Tim VanNewhouse remembers what boxing feels like when it works.
Not the highlight clips or the metrics, but the quiet moments just before a bell rings. The way a crowd leans forward. The way fighters look into the first row and recognize faces. The shared tension that only exists when people are in the same room, paying attention to the same thing.
In an era when sports promotion is increasingly driven by scale and screens, VanNewhouse is choosing something less measurable and more familiar. He’s betting on presence.
“I’ve been around boxing long enough to know when it’s real,” he says. “You can feel it when people are actually there for it.”
VanNewhouse is a Cleveland native and a former professional fighter, and his path through the sport has taken him far beyond Northeast Ohio. Over the years, he’s worked across boxing in different roles, from inside the ring to behind the scenes, learning how events are built, how fighters develop, and how easily the sport can lose its footing when everything becomes about reach.

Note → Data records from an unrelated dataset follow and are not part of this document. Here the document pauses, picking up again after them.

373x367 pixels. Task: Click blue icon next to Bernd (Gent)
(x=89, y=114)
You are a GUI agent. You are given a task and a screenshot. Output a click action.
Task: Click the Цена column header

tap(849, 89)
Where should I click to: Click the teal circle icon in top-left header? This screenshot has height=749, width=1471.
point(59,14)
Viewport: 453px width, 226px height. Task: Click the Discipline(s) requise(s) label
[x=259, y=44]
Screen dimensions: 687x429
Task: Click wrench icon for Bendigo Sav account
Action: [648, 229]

Still, Cleveland was always in the back of his mind.
“Cleveland never stopped loving boxing,” he says. “It just stopped having a place that felt like home for it.”
That idea sits at the center of Newhouse Boxing, the live professional boxing platform he’s quietly developing. The aim isn’t to compete with arena shows or viral spectacles. It’s to create nights that feel close and intentional, where fighters can hear the crowd and fans can feel part of what’s unfolding.
Westlake, a west-side Cleveland suburb better known for business parks and family neighborhoods than fight cards, became an unlikely setting for that vision. It’s also the hometown of Jake Paul, whose rise has reshaped how boxing intersects with celebrity and digital reach. VanNewhouse sees that contrast as telling. Where one path emphasizes visibility at scale, his focuses on the shared experience of being present.
That approach showed itself during an inaugural event held under the A Night to Remember banner. More than 1,000 people filled the room, a mix of longtime boxing supporters, families, and first-time attendees. The night wasn’t framed as a spectacle or a statement. It was treated as a beginning.

“You could feel people settling in,” VanNewhouse says. “They weren’t scrolling. They were watching.”
There’s a broader shift happening across live entertainment, one that favors moments people remember over impressions they forget. In a noisy digital landscape, sustained attention has become rare. When people commit to an experience in person, it carries weight.
For partners, the appeal is similar. Being part of a night people talk about afterward tends to mean more than appearing briefly on a feed. Presence builds trust in ways reach often can’t.
Digital coverage for the series is supported by BIGPLAY Sports Network, a Cleveland-based sports media platform that helps extend the events beyond the room without replacing the live experience at the center of it.
The next chapter takes place February 28, 2026, inside the Grand Ballroom at LaCentre Conference and Banquet Center in Westlake, with tickets going on sale January 6. More events are expected to follow.
For VanNewhouse, the goal isn’t to rush growth. It’s to let familiarity build. Fighters return. Fans recognize each other. The room starts to feel like something people belong to.
Cleveland’s boxing history is well documented, but this effort isn’t about reviving an era or chasing nostalgia. It’s about building something durable and present-tense. Something that works because people are actually there.
And in a sport that’s always been about connection, that still matters.